Are there any old hands out there who can confirm this for me? I don't want to start a ruckus if I'm not on firm ground.
 
Being realistic, a power generator is very rarely used. Even running it under "abusive" conditions is less use than the typical engine placed elsewhere. My experience comes from designing waste water pump stations with backup power systems. Typically we avoided diesel due to the fuel life problems and used natural gas if at all possible.
 
How big is the thing? Could you wire in something to be a load? Even an air compressor feeding into the plant air?
 
Diesels are very fuel efficient and, without a load, do not warm up to proper operating temperature. As a result, I believe that either you should have an electrical load on the generator, or, keep the exercise period as short as practical to avoid the engine running cold for extended periods.
 
As I said above, we CAN'T put a load on it...there's an automatic transfer switch that switches the entire building in or out, and this causes significant disruptions to a lot of the high-speed data equipment, which causes disruptions to our customers.

k1xv, I agree that the exercise period should be just long enough to circulate the oil and burn off any condensation...we have a variety of motors in this service, and most seem to get as warm as they're going to after about 20 minutes of no-load running, so I believe the original ½-hour time is ideal, I just wanted to hear from others whether I was way off base...
 
What no UPS's???? I work for a utility down here in Florida. We have radio tower sites with 150-190KW Cat Diesel gensets. All sites are 100% UPS powered and backed up by the gensets. They are exercised for 1 hour per week at full load. By full load, I mean they run the UPS systems in each building, which power ALL of the electronics and the air conditioning units for that building. Gensets are load tested at full rated output every 2 years.
 
I know your quandry well.

At the power stations, we've got 3 2MW emergency generator sets. They get run for 1 hour per month with no load, just to prove that they are still there. (Our marketting people require the proof for code complience, and our financial people won't let us load them, becasue it will use too much fuel).
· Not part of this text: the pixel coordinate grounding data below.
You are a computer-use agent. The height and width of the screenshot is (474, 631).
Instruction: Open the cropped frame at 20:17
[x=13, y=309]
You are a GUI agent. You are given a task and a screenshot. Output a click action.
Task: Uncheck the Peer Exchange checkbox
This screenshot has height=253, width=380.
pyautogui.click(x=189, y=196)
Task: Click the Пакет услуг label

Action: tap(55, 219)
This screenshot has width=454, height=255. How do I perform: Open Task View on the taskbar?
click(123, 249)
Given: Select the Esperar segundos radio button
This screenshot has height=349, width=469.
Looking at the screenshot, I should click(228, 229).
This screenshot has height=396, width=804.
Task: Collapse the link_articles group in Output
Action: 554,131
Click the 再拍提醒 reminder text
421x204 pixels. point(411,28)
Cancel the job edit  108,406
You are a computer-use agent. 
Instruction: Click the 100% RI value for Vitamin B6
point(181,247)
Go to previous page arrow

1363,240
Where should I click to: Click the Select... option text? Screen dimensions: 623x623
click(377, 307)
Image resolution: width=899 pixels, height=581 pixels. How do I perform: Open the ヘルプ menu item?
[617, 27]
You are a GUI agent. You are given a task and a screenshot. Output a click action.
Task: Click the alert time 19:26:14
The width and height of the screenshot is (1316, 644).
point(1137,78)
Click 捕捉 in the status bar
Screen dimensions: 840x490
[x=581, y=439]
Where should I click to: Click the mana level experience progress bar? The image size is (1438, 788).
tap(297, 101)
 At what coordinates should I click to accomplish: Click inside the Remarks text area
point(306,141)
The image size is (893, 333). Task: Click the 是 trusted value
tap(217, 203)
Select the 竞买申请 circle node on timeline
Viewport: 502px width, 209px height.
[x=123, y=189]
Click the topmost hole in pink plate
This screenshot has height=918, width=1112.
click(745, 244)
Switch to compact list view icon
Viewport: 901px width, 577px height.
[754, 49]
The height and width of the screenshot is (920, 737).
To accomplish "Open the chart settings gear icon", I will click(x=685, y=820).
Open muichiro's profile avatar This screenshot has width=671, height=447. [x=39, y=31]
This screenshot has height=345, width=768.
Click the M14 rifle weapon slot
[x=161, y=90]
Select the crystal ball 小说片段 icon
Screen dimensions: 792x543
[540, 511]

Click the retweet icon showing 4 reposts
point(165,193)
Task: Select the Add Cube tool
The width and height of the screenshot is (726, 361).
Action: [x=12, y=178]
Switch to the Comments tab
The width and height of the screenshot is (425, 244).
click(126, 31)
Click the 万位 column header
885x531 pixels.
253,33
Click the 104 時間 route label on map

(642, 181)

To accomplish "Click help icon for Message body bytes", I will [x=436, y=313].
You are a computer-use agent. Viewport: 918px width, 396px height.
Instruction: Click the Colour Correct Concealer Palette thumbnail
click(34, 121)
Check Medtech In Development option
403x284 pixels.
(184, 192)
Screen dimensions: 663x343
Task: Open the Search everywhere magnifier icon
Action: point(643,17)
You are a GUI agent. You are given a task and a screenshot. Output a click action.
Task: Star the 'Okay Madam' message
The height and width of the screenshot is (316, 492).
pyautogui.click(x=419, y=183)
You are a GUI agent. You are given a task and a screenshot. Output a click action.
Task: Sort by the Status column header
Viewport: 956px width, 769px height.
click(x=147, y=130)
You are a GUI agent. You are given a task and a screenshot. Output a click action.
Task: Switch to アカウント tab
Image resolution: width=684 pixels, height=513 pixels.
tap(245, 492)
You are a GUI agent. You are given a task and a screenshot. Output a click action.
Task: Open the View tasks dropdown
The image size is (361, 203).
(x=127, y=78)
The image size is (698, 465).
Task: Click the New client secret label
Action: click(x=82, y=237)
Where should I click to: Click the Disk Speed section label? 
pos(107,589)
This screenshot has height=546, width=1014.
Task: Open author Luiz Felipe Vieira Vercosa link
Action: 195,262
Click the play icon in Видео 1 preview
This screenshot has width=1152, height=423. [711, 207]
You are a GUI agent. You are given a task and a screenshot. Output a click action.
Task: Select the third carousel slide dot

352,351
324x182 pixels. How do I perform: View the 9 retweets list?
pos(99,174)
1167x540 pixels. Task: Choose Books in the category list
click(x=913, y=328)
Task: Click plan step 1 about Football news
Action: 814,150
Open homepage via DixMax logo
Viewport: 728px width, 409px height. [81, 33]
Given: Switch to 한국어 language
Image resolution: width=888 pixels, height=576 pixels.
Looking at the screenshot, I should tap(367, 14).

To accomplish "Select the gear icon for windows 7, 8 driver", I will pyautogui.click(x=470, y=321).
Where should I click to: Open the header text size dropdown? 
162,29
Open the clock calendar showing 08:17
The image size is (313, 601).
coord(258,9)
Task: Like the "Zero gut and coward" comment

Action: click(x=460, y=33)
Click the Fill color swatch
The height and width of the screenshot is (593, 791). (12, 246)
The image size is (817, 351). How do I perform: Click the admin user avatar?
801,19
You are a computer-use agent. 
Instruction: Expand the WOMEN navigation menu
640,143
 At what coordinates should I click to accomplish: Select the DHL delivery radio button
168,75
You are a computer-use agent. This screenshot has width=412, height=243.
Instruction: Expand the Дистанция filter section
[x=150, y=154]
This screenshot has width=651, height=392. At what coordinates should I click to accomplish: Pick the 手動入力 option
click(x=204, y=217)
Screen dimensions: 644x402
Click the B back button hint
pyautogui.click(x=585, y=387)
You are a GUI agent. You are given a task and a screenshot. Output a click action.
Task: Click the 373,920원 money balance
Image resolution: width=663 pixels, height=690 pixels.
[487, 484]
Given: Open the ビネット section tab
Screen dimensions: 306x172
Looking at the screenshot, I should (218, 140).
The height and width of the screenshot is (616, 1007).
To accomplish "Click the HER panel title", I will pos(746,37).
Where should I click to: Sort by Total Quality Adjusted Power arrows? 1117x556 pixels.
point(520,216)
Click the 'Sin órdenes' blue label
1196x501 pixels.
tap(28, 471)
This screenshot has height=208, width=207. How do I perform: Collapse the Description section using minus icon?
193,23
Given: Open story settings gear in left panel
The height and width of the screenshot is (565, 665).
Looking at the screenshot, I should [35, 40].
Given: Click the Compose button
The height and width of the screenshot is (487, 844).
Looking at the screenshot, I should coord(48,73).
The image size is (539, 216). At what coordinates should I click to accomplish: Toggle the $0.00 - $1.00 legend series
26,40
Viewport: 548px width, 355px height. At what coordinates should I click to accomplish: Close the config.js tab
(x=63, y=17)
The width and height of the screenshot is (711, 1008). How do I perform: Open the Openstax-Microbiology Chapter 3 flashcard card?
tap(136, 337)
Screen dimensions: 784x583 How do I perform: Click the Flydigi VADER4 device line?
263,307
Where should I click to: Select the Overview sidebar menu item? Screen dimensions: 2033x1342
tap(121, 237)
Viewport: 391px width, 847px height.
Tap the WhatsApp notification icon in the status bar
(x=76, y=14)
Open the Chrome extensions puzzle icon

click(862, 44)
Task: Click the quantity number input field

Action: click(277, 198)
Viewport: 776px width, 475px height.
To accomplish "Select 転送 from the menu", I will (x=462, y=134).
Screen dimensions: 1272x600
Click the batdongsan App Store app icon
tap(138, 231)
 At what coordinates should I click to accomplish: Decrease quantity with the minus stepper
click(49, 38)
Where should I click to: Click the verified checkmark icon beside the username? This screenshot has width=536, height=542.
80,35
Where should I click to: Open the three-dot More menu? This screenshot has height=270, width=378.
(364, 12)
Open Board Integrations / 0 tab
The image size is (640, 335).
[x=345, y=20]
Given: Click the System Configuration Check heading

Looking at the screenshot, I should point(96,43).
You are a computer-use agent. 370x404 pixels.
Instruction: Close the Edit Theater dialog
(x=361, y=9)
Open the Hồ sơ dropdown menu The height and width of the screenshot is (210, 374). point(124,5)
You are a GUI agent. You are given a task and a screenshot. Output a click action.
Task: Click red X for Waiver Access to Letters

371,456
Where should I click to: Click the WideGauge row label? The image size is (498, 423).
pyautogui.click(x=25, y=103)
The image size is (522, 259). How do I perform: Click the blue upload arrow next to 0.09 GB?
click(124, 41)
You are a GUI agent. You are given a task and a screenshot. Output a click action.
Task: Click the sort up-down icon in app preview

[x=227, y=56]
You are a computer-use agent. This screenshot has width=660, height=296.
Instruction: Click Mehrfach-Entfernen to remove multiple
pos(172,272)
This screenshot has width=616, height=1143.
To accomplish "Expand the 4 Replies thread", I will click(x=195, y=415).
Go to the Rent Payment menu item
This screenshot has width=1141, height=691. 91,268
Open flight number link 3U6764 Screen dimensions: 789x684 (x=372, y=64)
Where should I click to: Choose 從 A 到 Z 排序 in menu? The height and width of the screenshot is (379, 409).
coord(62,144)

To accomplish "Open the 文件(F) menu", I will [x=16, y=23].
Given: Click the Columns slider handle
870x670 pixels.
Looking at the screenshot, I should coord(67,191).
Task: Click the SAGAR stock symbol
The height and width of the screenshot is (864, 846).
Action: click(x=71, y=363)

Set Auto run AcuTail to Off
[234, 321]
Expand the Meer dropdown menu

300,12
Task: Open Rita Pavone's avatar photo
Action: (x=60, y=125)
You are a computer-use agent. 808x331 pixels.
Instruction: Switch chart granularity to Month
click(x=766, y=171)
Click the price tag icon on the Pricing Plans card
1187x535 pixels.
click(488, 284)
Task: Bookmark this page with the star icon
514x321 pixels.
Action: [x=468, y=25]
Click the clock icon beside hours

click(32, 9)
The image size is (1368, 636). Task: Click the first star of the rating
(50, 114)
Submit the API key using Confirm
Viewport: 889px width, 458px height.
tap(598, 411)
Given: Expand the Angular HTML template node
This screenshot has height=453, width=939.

I'm trying to get them run on biodiesel so that there is a financial incentive (Renewable Energy Certificates) to get them up and loaded for 10 hours per week.

There used to be 10 off 25MW oil fired G.E. gas turbine gensets for state emergency use. They too were started for an hour unloaded per month. 5 years later, they were in very very poor condition.
 
do you have a local generator mechanic? we have a local place that will rent out their load bank. they recommend loading it at least once a year. i believe they call it "stacking" when the engine/exhaust gets loaded up with too much soot from no load.
what is the OEMs recomendation on how much to exercize the machine?
 
if your company is serious about emergency electrical backup they should have a large UPS system and if they are serious about the generators being in top notch shape they should purchase a load bank to exercize and test them properly.
how do you know they currently even work? they start up but you never load them. how do you test the generator side? the load bank probably costs less than a failed generator backup system.
 
Slick, we do have a UPS that protects the more critical systems, but a whole-building UPS is not only very expensive, it has maintenance issues of its own, especially with the large number of batteries involved...also, the genset IS load-bank tested once a year to full rated output for 2 hrs...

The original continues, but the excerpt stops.